Which solution will meet these requirements with the LEAST operational overhead?

A. Move the data to the S3 bucket. Use server-side encryption with Amazon S3 managed encryption keys (SSE-S3). Use the built-in key rotation behavior of SSE-S3 encryption keys.

B. Create an AWS Key Management Service (AWS KMS) customer managed key. Enable automatic key rotation. Set the S3 bucket’s default encryption behavior to use the customer managed KMS key. Move the data to the S3 bucket.

C. Create an AWS Key Management Service (AWS KMS) customer managed key. Set the S3 bucket’s default encryption behavior to use the customer managed KMS key Move the data to the S3 bucket. Manually rotate the KMS key every year

D. Encrypt the data with customer key material before moving the data to the S3 bucket. Create an AWS Key Management Service (AWS KMS) key without key material. Import the customer key material into the KMS key. Enable automatic key rotation.

A company has no existing file share services.

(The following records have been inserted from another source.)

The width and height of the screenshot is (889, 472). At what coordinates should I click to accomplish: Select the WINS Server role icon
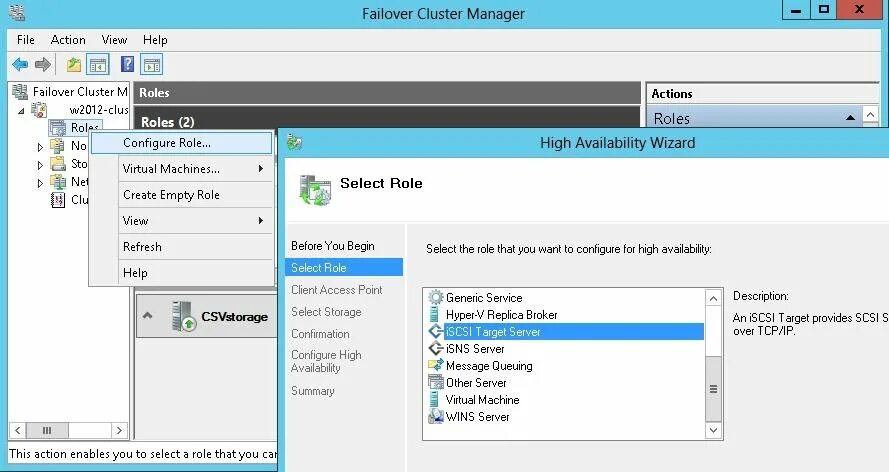pos(435,416)
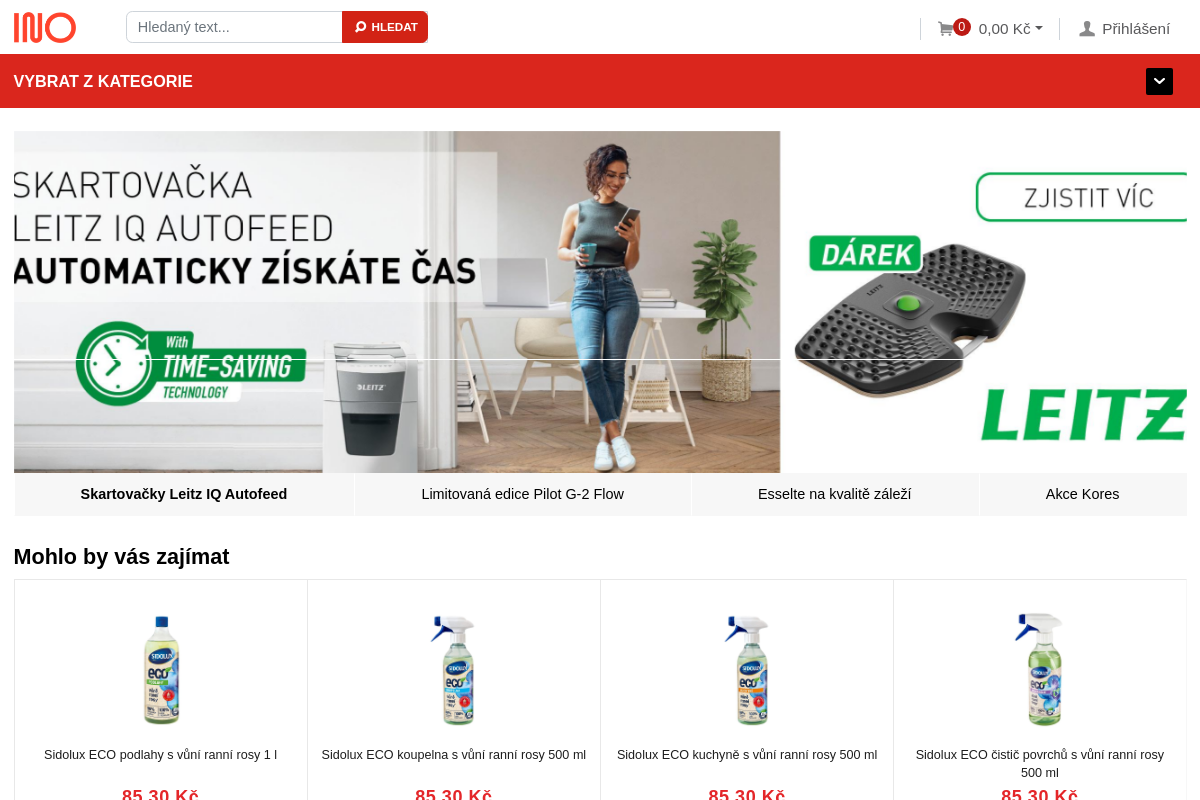Click the Sidolux ECO kuchyně product title
This screenshot has width=1200, height=800.
tap(747, 755)
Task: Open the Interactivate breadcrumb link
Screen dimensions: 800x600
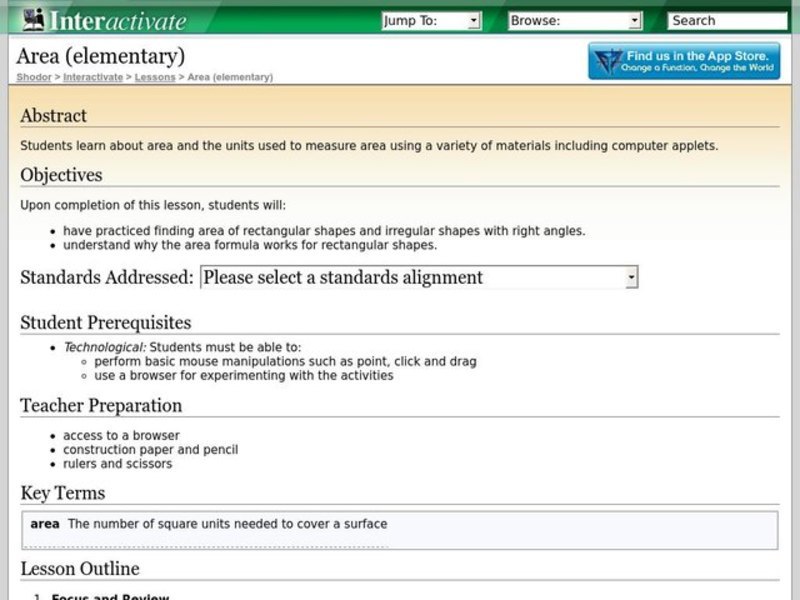Action: 91,77
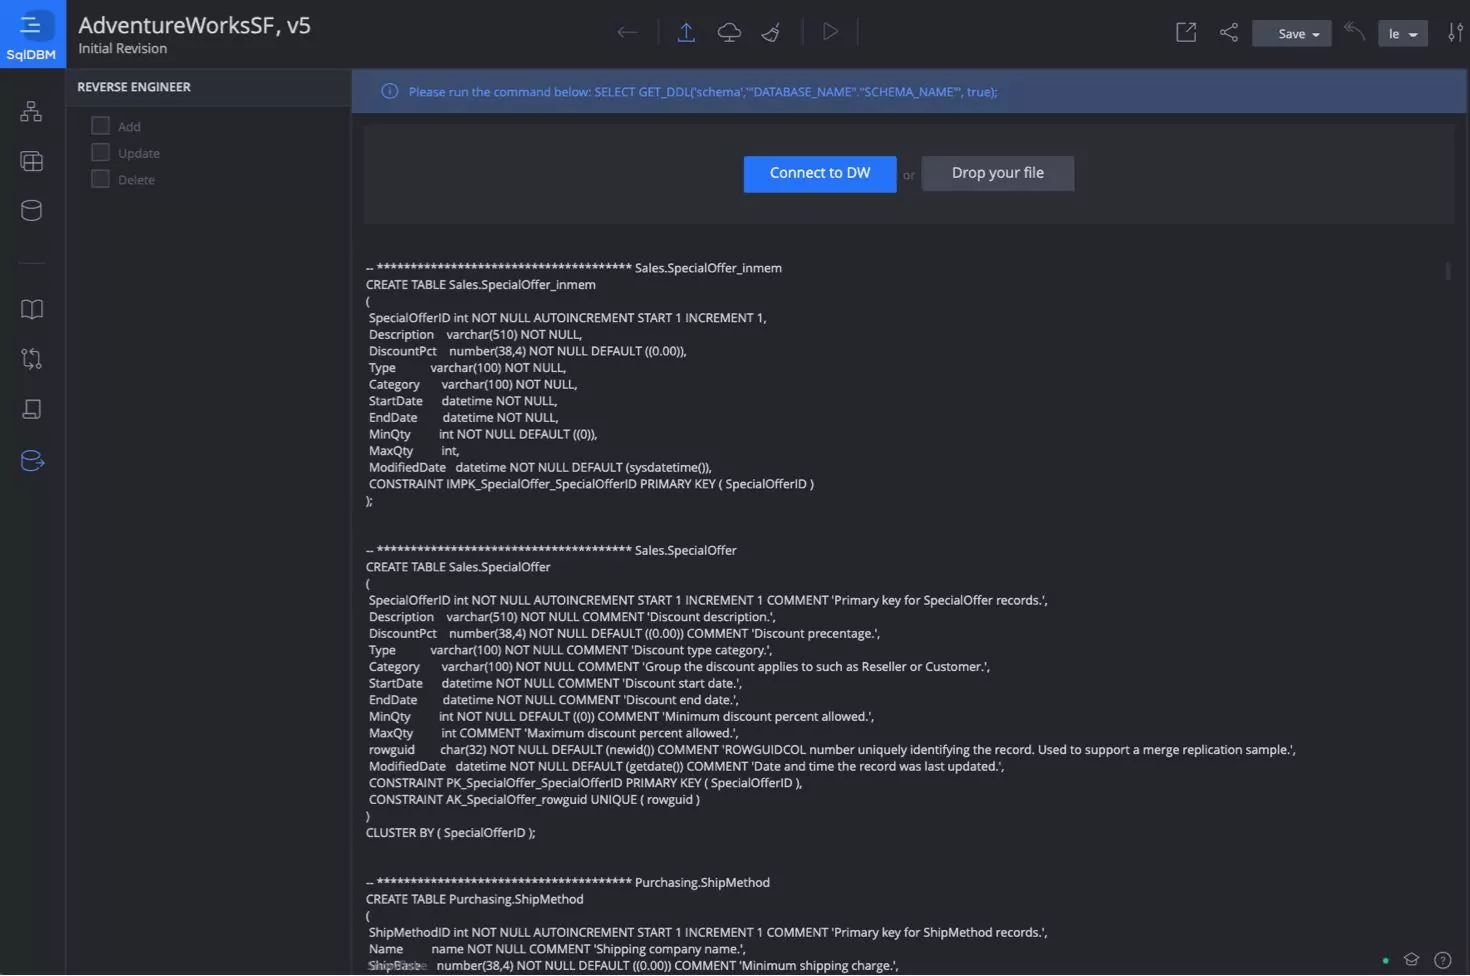The width and height of the screenshot is (1470, 976).
Task: Open the Save dropdown menu
Action: (1291, 33)
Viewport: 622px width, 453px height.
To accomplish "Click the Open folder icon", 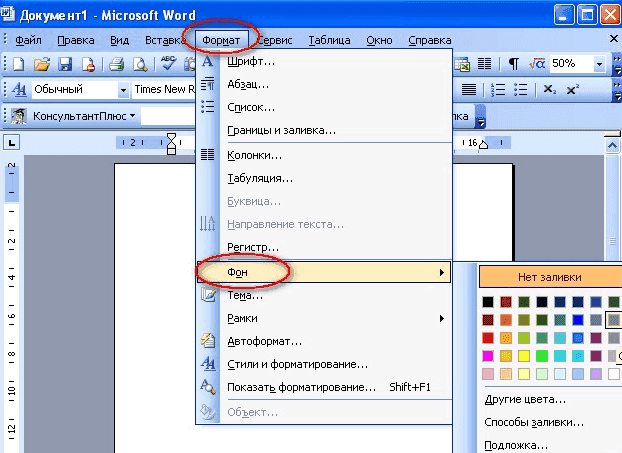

A new project requires access to file storage that is mountable as a drive for on-premises desktops. The file server must authenticate users to an Active Directory domain before they are able to access the storage.
Which service will allow Active Directory users to mount storage as a drive on their desktops?

A. Amazon S3 Glacier

B. AWS DataSync

C. AWS Snowball Edge

D. AWS Storage Gateway

An ecommerce company has noticed performance degradation of its Amazon RDS based web application. The performance degradation is attributed to an increase in the number of read-only SQL queries triggered by business analysts. A solutions architect needs to solve the problem with minimal changes to the existing web application.
What should the solutions architect recommend?

A. Export the data to Amazon DynamoDB and have the business analysts run their queries.

B. Load the data into Amazon ElastiCache and have the business analysts run their queries.

C. Create a read replica of the primary database and have the business analysts run their queries.

D. Copy the data into an Amazon Redshift cluster and have the business analysts run their queries.

A company needs to share an Amazon S3 bucket with an external vendor. The bucket owner must be able to access all objects.
Which action should be taken to share the S3 bucket?

A. Update the bucket to be a Requester Pays bucket.

B. Update the bucket to enable cross-origin resource sharing (CORS).

C. Create a bucket policy to require users to grant bucket-owner-full-control when uploading objects.

D. Create an IAM policy to require users to grant bucket-owner-full-control when uploading objects.